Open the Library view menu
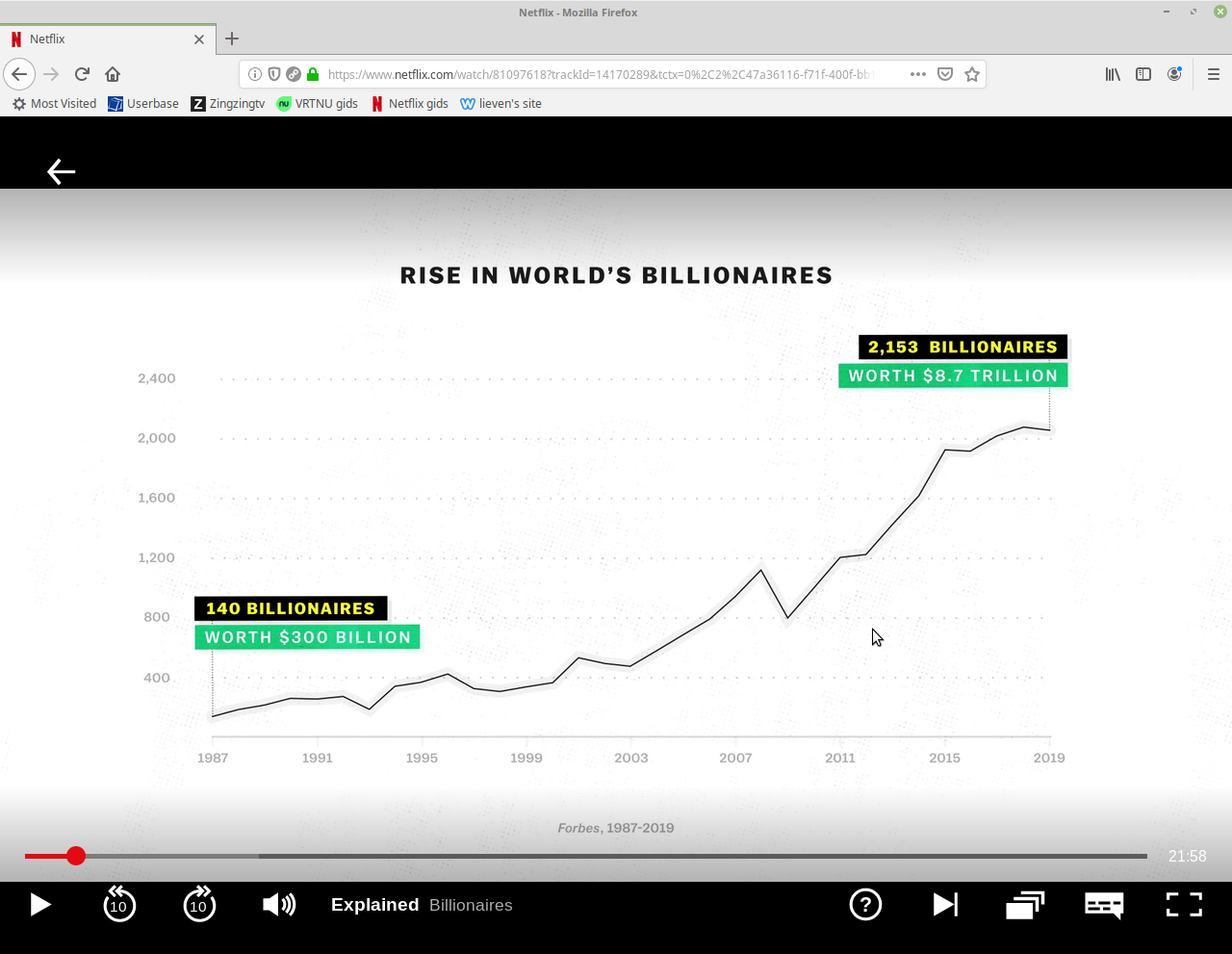(x=1113, y=74)
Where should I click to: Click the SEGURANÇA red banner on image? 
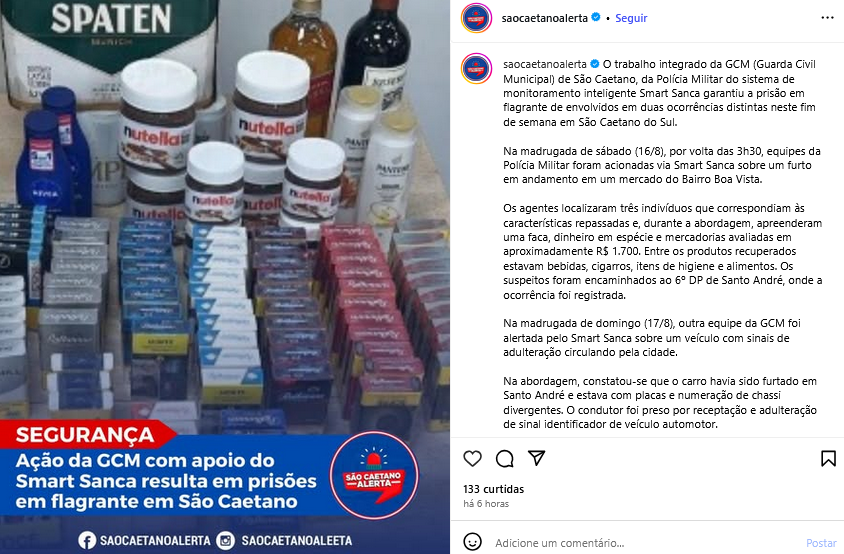pos(86,434)
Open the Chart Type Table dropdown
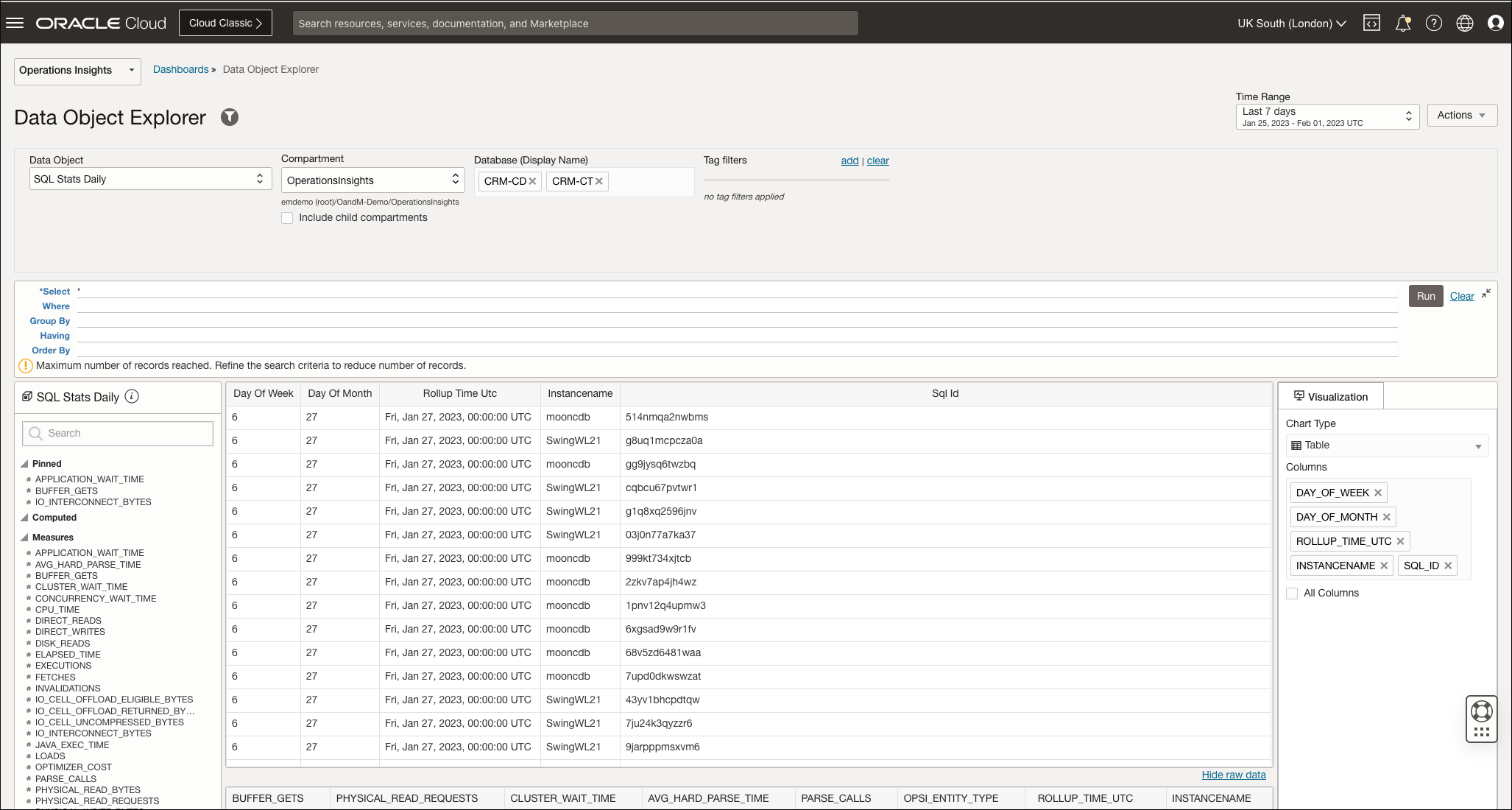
+-------+
What you have to do: Please lay out the text lines of the rows above as a numbered list, skipping any blank lines and leaving the pictures out.

Written reply:
1. Open the Library view menu
2. (x=1113, y=74)
3. Where should I click to: Click the SEGURANÇA red banner on image? 
4. pos(86,434)
5. Open the Chart Type Table dropdown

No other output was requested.